» **Provided passage**
========
This common parasite, known as the hymenolepis nana or the dwarf tapeworm, may carry cancer cells that may take root in people with weakened immune systems. The malignant cells are pictured here. (Centers for Disease Control and Prevention)

Scientists from the Centers for Disease Control and Prevention have identified a puzzling and unsettling new cancer-like condition in a 41-year-old man, who is believed to have become ill through a common stomach bug.

The case — the first known transmission of cancer cells from a parasite to a human — involves an HIV patient from Colombia who developed multiple, large tumors in various parts of his body. Local doctors biopsied those tumors and found that the cells acted like cancer cells in their destructiveness but were strange in other respects. For one, they were about 10 times smaller than normal human cancer cells. The doctors contacted the CDC for help.

Atis Muehlenbachs, an agency pathologist in the special unit that investigates unexplained mystery illnesses and deaths, wasn't sure what to make of the cell samples when he and his team received them in 2013. The cells' growth pattern was cancer-like, they noticed, with overcrowding and a high rate of multiplication. But the cells also fused together, which is rare for human cells.

One early theory, Muehlenbachs said in an interview Wednesday, was that they could be a new type of infectious organism. But after performing dozens of tests, the team discovered the cells contained DNA snippets of a dwarf tapeworm, Hymenolepis nana. That analysis was verified by a researcher and tapeworm expert at the Natural History Museum in London.
========
» **Extracted information**
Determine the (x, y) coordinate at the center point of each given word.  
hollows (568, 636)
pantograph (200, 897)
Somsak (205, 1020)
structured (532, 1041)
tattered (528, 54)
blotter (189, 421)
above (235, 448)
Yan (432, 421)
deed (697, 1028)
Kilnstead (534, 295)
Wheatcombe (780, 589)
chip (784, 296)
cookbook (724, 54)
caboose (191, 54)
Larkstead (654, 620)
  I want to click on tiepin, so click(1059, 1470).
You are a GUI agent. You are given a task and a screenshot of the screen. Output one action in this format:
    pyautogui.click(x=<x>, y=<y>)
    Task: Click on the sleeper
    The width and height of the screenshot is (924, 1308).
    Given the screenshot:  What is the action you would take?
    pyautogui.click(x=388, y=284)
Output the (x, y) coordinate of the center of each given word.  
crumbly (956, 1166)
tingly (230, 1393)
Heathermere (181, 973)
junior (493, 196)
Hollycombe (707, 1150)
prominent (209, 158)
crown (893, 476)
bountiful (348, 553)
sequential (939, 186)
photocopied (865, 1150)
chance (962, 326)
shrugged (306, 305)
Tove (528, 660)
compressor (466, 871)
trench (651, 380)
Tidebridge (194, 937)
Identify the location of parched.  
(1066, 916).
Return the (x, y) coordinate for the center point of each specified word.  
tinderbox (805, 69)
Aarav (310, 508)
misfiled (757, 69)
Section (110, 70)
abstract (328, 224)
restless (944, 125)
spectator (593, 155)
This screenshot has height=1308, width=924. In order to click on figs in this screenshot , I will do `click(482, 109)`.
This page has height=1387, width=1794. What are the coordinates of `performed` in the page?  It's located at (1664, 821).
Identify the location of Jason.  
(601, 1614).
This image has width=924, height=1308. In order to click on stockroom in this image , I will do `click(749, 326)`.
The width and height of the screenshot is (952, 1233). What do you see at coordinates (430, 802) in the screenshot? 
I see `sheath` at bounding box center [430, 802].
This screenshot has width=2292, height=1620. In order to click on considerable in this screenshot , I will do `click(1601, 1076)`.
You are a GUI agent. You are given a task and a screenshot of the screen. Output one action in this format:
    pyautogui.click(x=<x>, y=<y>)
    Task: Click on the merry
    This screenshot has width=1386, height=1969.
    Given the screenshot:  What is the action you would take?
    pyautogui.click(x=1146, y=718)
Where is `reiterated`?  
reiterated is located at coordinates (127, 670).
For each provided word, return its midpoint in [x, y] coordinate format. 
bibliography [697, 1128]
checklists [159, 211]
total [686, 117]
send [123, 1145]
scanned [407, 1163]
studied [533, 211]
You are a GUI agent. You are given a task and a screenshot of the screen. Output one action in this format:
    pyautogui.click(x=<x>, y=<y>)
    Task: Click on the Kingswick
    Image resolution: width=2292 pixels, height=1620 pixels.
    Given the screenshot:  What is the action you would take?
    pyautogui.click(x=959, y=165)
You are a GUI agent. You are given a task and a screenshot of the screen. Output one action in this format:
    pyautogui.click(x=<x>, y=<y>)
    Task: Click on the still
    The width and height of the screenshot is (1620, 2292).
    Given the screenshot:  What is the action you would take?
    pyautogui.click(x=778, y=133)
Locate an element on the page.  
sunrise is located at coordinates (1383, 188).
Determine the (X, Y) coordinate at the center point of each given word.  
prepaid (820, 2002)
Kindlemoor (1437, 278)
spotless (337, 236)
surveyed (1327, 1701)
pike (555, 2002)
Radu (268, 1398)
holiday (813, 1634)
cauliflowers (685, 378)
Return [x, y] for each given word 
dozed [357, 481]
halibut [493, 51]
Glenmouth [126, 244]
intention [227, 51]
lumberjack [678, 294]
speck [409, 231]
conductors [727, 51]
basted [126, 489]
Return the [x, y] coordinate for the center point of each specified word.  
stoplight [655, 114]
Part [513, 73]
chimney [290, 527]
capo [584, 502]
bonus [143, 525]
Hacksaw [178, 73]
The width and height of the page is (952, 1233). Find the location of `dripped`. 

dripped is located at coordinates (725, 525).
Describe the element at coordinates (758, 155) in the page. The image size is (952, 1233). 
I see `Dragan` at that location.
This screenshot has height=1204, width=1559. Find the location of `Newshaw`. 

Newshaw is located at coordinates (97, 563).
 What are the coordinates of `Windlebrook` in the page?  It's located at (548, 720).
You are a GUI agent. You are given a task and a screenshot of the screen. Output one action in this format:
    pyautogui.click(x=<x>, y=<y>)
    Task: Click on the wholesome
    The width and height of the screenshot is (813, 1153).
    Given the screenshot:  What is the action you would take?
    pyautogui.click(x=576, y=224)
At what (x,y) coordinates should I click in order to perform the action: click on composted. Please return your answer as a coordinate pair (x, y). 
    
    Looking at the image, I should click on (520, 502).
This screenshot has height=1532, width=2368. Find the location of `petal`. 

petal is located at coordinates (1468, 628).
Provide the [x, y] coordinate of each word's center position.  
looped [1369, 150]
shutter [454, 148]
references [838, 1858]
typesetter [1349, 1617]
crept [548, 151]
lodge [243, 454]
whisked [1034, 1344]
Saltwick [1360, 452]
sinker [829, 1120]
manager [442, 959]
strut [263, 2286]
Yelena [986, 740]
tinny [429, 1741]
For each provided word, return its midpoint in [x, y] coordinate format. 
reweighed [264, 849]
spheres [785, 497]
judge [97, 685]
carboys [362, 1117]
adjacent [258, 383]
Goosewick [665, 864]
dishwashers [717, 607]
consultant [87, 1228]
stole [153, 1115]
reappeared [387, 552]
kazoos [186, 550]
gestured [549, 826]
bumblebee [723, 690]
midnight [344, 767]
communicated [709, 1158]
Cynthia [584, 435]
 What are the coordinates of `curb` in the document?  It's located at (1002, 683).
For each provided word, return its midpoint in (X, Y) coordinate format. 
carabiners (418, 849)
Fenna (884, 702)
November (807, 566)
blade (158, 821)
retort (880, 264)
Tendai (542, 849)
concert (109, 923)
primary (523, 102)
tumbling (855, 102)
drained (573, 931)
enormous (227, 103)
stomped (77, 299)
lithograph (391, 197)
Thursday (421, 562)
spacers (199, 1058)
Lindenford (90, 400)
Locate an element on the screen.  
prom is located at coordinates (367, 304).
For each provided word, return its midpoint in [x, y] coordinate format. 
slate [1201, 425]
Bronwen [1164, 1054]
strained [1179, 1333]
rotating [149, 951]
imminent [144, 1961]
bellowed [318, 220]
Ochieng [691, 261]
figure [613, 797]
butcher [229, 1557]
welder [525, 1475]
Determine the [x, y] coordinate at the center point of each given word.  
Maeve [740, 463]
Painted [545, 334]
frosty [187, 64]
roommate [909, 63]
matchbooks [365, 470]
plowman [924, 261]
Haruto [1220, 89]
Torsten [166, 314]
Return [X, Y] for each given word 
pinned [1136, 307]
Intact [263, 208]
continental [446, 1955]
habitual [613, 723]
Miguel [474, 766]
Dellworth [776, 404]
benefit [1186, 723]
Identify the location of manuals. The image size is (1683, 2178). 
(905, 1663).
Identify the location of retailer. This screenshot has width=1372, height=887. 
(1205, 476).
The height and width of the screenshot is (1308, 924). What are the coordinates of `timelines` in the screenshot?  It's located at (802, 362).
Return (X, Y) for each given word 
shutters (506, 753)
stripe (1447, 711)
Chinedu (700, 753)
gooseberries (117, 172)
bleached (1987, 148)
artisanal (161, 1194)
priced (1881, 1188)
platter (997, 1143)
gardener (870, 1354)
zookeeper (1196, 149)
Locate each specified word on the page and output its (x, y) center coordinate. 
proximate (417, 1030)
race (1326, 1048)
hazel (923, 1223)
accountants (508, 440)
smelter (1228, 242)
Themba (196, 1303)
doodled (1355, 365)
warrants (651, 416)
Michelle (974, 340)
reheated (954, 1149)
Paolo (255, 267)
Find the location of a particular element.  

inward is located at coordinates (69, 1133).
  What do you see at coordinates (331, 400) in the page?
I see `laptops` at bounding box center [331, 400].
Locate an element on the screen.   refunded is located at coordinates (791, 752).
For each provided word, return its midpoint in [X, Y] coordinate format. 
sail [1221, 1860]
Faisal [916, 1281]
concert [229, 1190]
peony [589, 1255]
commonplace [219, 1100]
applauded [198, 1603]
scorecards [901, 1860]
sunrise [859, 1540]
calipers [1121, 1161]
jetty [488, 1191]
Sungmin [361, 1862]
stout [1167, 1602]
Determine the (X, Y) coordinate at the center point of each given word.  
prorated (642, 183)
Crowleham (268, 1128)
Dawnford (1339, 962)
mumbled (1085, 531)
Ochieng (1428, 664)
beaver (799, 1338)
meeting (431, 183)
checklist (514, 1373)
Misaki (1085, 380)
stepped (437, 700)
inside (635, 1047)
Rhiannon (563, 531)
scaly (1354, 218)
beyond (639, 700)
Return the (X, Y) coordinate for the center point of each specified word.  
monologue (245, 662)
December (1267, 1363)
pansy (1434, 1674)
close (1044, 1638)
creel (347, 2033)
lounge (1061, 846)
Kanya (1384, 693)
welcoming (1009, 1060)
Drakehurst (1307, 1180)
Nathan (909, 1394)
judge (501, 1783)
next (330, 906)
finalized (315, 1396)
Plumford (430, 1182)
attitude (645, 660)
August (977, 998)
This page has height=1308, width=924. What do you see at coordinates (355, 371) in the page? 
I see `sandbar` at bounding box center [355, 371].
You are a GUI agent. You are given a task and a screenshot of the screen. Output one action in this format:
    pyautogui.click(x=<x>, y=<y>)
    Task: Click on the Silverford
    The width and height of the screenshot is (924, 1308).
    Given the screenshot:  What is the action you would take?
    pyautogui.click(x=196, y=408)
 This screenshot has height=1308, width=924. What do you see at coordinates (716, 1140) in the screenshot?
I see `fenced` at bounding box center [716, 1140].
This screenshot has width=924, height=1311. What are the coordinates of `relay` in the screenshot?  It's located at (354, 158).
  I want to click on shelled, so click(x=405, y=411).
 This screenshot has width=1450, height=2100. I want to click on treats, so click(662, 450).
========
» **Exercise aim**
Using the tapeworm article, answer these:
(a) How old was the man in whom the condition was identified?
(b) Compared with normal human cancer cells, how large were the cells from his tumors?
(c) In what year did Muehlenbachs and his team receive the cell samples?

» **Solution to the exercise**
(a) 41 years old.
(b) About 10 times smaller.
(c) 2013.